#### [WHAT IS EXPECTED]
Check every line of the records below for the string "computer" and copy the ones that have it.

#### [SOURCE MATERIAL]
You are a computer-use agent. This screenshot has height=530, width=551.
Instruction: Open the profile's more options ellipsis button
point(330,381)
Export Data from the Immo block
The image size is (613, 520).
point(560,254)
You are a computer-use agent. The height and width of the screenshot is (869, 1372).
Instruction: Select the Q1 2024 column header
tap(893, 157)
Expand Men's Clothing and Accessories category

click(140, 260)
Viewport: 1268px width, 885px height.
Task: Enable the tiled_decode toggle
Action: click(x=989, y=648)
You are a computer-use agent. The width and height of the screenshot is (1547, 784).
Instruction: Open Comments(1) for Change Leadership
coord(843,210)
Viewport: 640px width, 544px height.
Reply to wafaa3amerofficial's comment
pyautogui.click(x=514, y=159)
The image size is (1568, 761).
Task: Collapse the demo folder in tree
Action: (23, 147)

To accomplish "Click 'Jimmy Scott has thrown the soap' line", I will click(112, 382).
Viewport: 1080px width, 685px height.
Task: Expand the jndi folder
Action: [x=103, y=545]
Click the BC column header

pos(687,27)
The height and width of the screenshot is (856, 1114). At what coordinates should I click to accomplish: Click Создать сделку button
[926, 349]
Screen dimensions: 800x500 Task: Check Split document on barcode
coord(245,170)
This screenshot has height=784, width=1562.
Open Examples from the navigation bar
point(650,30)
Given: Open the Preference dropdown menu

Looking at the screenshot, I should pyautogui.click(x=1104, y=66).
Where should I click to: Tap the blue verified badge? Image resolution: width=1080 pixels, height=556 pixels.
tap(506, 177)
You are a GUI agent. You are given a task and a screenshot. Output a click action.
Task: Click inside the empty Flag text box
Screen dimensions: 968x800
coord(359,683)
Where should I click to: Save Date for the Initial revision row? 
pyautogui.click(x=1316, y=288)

#### [REPLY]
You are a computer-use agent. This screenshot has height=530, width=551.
You are a computer-use agent. The height and width of the screenshot is (869, 1372).
You are a computer-use agent. The width and height of the screenshot is (1547, 784).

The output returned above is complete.